### Teks Analisis
• • • • •

Upaya menarik milenial untuk terjun langsung menggarap lahan pertanian juga didorong dengan bantuan mekanisasi alat dan mesin pertanian (alsintan). Menteri Pertanian Andi Amran mengatakan pemberian alsintan dapat mengubah pola pikir calon petani muda bahwa bisnis pertanian dapat dilakukan secara modern.

"Kami ingin hadirnya petani milenial nanti bisa segera menjalankan digitalisasi. Jadi nanti garap tanahnya itu tidak lagi manual, sudah pakai remote control semua dari mekanisasi ini," kata Menteri Amran.

Mekanisasi alsintan juga terbukti menghemat biaya produksi, contohnya pengolahan tanah dengan cangkul membutuhkan tenaga kerja sebanyak 30-40 orang per hari dengan lama kerja 240-400 jam per hektar, dengan biaya mencapai Rp2 juta-Rp2,5 juta.

• • • • •

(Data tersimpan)
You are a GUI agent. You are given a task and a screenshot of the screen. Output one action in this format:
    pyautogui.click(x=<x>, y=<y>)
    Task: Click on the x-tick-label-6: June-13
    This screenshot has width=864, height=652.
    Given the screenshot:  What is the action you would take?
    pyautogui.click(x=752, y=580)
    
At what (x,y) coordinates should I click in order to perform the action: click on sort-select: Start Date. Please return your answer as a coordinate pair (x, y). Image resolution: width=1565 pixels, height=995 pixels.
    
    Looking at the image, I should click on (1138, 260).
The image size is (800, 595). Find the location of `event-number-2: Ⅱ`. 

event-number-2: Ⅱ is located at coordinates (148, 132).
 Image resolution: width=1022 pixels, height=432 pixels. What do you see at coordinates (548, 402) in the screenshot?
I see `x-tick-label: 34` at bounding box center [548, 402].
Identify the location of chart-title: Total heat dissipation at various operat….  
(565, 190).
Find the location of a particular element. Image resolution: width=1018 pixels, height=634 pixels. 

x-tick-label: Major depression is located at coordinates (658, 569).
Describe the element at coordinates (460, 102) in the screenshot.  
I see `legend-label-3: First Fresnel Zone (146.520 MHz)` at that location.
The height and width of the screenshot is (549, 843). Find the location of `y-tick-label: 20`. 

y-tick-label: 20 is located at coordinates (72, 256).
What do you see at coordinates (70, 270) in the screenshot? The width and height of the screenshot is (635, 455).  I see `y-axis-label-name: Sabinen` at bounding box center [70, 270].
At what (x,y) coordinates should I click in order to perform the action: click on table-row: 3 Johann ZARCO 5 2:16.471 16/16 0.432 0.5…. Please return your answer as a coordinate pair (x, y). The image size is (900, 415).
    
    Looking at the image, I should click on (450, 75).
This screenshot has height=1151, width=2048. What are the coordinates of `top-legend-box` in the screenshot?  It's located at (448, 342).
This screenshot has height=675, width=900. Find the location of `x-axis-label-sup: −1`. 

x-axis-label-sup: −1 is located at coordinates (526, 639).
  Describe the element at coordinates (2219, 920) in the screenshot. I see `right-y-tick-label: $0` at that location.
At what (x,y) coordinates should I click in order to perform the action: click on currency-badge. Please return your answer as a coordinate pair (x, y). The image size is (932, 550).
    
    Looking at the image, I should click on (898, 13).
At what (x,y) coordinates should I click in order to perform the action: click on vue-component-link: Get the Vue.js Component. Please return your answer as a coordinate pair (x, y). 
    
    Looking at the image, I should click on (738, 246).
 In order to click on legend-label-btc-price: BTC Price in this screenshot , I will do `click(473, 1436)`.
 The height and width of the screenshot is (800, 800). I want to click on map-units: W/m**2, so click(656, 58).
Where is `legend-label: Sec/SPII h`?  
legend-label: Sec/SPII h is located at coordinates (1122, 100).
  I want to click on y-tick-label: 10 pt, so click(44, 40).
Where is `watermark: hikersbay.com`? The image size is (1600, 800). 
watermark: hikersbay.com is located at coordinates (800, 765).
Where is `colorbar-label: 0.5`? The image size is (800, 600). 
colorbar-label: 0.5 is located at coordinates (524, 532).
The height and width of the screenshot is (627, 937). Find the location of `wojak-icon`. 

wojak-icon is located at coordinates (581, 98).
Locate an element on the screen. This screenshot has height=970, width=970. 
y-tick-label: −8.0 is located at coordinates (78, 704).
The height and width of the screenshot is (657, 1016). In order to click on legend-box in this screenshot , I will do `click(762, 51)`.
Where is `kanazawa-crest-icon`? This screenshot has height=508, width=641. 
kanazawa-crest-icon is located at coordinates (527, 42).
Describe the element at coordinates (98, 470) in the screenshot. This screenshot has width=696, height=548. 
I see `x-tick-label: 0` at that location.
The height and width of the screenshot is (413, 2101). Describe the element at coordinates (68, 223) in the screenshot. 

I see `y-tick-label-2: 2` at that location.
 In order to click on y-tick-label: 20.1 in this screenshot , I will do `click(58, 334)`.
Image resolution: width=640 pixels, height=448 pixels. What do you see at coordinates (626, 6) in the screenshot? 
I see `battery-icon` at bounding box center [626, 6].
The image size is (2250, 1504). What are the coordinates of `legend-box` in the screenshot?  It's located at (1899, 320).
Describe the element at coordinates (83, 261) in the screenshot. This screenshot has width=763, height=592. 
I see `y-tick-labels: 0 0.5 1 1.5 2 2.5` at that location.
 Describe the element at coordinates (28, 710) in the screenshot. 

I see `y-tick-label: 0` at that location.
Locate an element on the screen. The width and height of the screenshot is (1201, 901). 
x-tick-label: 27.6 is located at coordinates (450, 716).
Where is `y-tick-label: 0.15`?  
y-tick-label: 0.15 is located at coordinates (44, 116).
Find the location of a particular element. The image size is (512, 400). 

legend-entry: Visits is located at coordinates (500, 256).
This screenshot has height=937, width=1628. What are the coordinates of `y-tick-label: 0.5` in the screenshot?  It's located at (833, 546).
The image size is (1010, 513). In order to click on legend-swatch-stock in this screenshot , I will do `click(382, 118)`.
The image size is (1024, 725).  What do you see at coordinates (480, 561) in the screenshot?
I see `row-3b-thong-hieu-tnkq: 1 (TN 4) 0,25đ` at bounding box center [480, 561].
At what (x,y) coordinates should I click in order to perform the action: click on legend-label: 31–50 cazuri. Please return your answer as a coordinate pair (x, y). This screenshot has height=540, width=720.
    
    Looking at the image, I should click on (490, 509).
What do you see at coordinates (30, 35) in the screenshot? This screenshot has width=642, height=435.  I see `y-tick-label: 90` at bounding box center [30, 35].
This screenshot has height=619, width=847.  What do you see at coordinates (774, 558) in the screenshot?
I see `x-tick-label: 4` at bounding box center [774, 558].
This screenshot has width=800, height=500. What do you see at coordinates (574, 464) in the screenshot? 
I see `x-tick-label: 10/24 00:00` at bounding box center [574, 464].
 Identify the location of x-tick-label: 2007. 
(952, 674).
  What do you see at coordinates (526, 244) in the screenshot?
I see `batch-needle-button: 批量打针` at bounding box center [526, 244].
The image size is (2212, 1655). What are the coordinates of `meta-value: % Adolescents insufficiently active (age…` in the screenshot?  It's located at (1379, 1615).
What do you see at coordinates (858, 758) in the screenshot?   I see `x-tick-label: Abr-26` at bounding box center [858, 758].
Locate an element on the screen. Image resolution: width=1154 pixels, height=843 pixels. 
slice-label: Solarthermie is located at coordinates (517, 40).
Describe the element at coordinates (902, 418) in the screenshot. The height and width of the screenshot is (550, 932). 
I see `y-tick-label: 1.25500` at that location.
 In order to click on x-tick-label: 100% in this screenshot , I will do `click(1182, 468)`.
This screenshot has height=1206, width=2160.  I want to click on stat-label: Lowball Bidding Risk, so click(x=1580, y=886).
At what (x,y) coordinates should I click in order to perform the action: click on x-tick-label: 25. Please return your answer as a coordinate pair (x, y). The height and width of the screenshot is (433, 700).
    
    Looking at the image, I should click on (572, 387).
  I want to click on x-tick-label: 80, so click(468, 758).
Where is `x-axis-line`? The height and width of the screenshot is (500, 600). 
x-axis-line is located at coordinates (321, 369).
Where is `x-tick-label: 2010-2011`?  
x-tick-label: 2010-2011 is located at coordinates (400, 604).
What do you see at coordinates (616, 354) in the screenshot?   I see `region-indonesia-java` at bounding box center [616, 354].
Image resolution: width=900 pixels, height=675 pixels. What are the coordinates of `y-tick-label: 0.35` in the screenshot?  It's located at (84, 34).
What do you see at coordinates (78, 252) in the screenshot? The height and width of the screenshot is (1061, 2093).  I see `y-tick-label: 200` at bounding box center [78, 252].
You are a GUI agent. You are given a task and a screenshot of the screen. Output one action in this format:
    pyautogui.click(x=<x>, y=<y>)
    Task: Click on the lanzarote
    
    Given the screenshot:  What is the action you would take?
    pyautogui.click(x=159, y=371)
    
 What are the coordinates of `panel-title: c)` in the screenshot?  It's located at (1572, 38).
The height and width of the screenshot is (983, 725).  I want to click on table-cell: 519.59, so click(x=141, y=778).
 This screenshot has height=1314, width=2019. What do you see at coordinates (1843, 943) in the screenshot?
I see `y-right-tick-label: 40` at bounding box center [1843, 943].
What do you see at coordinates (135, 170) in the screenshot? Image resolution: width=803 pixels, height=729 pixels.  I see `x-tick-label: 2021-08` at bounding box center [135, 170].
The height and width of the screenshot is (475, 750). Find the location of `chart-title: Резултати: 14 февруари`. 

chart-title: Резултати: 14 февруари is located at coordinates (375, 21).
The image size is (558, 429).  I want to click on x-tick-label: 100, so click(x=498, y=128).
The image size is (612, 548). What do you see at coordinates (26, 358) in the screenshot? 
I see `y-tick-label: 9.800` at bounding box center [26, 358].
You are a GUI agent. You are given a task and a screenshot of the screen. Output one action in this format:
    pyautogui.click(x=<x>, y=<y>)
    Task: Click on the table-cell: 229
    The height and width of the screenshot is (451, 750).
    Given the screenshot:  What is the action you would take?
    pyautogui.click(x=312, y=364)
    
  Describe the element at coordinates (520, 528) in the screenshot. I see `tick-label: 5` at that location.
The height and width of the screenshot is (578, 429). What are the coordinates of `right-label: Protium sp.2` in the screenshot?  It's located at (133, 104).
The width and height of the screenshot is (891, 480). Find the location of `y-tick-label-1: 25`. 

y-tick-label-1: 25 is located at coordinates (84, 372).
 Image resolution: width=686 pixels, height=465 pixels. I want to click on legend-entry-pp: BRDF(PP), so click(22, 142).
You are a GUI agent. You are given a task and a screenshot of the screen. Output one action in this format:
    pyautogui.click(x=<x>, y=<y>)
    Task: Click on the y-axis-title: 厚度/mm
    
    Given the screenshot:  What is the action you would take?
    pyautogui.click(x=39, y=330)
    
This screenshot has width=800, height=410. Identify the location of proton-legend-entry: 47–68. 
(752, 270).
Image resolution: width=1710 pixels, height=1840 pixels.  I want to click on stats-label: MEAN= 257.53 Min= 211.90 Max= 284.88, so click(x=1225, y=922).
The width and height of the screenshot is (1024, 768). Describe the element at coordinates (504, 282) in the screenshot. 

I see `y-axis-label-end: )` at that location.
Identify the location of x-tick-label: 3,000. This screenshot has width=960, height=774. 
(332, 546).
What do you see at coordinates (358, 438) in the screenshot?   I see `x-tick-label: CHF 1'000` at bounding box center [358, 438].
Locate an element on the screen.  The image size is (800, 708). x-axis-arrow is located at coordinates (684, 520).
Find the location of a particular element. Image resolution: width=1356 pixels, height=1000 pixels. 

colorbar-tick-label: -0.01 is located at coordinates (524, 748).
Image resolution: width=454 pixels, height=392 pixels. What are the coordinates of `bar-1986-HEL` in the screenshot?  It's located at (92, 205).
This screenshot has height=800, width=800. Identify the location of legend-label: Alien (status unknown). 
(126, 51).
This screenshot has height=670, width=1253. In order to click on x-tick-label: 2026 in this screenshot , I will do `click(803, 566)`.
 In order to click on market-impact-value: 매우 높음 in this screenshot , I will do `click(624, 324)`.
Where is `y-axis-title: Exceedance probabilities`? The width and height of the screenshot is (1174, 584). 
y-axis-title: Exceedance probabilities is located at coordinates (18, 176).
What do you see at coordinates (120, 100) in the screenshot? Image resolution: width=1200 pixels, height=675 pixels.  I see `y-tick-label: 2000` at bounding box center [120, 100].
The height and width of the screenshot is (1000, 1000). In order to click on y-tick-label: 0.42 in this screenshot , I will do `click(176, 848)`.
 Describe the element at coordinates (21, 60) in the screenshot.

• • • • •

### Uji Pemahaman
**a.** Sunting seluruh bagian teks tentang mekanisasi pertanian dari "Mekanisasi alsintan juga" hingga "Rp2 juta-Rp2,5 juta.", dengan mengganti "cangkul" menjadi "pacul".
**b.** Lanjutkan teks tentang mekanisasi pertanian setelah kalimat terakhirnya.
Data ini diambil dari sumber lain.

### Jawaban per Nomor
**a.**
Mekanisasi alsintan juga terbukti menghemat biaya produksi, contohnya pengolahan tanah dengan pacul membutuhkan tenaga kerja sebanyak 30-40 orang per hari dengan lama kerja 240-400 jam per hektar, dengan biaya mencapai Rp2 juta-Rp2,5 juta.

**b.**
Namun, dengan mekanisasi menggunakan traktor, tenaga yang dibutuhkan hanya dua orang dengan waktu kerja 16 jam per hektar, dengan biaya hanya Rp900.000 hingga Rp1 juta.

Berdasarkan catatan Kementerian Pertanian (Kementan), pada periode 2015-2018 pemberian alsintan dengan beragam jenis telah dibagikan kepada petani dengan masing-masing berjumlah 157.493 unit pada 2015, 110.487 unit pada 2016, 321 ribu unit pada 2017 dan 80 ribu unit pada 2018.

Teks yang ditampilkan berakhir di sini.